### Exercise requirements
Put the lines below, starting at the line containing "Screen dimensions: 1024x490" and ending at the line containing "pyautogui.click(x=39, y=47)", into a Markdown table with a column named Index for the row number and a column named Line for the line itself. Omit blank lines.

### Dataset rows
──────

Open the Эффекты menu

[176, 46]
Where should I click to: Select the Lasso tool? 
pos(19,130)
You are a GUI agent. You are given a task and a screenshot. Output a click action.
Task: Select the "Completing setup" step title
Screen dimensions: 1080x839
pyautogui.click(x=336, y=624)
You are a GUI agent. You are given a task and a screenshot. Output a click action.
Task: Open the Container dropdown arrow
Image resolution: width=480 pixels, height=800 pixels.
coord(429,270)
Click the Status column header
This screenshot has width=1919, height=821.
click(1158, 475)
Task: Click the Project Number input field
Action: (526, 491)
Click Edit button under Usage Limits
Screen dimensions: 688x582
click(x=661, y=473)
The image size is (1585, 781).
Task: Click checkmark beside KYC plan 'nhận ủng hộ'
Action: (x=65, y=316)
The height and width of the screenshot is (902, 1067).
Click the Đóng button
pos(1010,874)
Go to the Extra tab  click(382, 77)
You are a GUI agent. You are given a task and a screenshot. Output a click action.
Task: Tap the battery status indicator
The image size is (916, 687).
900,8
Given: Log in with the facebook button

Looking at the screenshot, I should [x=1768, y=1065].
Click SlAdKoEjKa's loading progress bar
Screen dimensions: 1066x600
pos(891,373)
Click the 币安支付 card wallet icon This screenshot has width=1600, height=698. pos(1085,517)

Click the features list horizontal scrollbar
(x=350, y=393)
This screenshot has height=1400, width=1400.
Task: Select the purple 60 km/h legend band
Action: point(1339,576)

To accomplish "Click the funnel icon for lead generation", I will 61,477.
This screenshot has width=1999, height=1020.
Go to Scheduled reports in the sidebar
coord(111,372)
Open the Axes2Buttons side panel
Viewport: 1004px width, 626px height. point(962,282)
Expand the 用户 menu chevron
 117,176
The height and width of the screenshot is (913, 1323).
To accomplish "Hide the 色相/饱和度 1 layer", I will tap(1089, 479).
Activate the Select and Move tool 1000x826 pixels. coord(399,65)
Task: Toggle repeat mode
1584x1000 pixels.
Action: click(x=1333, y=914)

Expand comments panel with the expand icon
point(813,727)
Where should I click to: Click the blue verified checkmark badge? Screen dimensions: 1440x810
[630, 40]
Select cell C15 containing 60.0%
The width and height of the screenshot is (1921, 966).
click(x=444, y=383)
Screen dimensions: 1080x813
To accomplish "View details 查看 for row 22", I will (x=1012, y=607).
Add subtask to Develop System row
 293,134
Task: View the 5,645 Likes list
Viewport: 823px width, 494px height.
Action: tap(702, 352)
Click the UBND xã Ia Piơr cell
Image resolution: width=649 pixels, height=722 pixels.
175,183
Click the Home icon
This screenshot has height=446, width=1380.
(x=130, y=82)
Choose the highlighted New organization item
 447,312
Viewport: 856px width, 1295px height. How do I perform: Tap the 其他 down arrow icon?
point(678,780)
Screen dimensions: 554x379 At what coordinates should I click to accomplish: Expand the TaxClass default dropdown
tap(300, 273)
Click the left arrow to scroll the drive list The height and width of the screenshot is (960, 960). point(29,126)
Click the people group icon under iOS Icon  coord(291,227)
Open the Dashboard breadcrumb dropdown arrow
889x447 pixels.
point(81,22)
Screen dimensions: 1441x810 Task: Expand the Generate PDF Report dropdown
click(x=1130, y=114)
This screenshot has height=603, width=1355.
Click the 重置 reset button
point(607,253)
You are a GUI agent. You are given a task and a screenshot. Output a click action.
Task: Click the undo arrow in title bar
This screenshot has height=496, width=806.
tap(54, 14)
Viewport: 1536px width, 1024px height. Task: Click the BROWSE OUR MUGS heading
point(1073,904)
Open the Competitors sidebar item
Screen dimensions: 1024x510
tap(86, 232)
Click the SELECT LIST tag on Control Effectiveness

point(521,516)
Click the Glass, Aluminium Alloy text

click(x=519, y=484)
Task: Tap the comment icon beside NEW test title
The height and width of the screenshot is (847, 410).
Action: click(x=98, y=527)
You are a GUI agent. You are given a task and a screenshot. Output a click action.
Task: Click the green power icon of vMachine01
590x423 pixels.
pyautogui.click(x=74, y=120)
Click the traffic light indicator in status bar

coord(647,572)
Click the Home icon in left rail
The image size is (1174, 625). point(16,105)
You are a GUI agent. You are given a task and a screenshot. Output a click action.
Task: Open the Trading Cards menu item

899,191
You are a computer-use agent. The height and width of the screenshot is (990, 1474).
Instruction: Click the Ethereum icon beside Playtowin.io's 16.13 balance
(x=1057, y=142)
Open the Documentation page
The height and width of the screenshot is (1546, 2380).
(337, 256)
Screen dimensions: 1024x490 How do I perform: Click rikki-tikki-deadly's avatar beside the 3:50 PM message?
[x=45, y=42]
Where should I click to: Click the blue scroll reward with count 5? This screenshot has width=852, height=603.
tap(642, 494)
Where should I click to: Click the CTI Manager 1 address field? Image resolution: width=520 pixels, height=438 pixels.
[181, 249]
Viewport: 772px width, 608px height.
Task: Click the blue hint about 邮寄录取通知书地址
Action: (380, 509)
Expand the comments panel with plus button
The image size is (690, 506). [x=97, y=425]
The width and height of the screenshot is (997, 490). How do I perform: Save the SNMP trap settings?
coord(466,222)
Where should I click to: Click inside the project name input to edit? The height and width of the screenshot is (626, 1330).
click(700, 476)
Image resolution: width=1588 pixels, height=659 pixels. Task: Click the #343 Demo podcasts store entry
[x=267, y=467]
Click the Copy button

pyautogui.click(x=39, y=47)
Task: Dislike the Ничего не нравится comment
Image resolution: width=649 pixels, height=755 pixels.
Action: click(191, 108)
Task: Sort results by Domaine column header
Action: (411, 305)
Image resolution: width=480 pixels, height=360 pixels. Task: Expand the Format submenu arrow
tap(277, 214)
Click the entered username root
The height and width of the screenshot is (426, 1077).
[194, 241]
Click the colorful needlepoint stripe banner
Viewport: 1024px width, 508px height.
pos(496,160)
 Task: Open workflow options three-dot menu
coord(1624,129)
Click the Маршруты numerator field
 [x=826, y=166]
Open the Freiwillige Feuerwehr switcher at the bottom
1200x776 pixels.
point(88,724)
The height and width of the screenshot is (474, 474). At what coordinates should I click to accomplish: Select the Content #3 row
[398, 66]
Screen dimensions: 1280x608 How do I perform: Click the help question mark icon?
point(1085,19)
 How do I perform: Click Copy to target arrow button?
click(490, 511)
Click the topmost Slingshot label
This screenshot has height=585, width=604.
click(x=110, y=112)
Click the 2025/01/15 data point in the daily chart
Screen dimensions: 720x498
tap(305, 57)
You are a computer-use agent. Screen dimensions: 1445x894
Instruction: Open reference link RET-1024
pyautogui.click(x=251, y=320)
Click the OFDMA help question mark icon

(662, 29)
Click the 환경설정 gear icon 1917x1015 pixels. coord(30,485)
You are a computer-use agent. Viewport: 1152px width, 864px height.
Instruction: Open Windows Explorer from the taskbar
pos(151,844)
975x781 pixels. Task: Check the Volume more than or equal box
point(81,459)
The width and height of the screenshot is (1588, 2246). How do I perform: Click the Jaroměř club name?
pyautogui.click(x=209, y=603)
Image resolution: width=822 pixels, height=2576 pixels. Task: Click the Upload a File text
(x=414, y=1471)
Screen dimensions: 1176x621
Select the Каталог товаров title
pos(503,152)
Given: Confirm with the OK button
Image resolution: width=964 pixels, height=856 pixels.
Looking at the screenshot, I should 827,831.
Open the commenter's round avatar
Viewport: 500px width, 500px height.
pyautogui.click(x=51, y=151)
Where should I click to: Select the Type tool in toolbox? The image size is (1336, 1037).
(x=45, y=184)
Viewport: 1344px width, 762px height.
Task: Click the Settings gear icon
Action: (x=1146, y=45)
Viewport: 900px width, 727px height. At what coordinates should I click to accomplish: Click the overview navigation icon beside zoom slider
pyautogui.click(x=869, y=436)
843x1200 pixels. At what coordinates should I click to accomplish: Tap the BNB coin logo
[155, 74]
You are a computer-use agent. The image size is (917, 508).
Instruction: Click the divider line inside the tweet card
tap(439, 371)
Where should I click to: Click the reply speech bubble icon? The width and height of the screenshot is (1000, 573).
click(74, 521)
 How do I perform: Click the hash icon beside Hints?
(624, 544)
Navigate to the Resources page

──────

### Exercise answer
| Index | Line |
|---|---|
| 1 | Screen dimensions: 1024x490 How do I perform: Click rikki-tikki-deadly's avatar beside the 3:50 PM message? |
| 2 | [x=45, y=42] |
| 3 | Where should I click to: Click the blue scroll reward with count 5? This screenshot has width=852, height=603. |
| 4 | tap(642, 494) |
| 5 | Where should I click to: Click the CTI Manager 1 address field? Image resolution: width=520 pixels, height=438 pixels. |
| 6 | [181, 249] |
| 7 | Viewport: 772px width, 608px height. |
| 8 | Task: Click the blue hint about 邮寄录取通知书地址 |
| 9 | Action: (380, 509) |
| 10 | Expand the comments panel with plus button |
| 11 | The image size is (690, 506). [x=97, y=425] |
| 12 | The width and height of the screenshot is (997, 490). How do I perform: Save the SNMP trap settings? |
| 13 | coord(466,222) |
| 14 | Where should I click to: Click inside the project name input to edit? The height and width of the screenshot is (626, 1330). |
| 15 | click(700, 476) |
| 16 | Image resolution: width=1588 pixels, height=659 pixels. Task: Click the #343 Demo podcasts store entry |
| 17 | [x=267, y=467] |
| 18 | Click the Copy button |
| 19 | pyautogui.click(x=39, y=47) |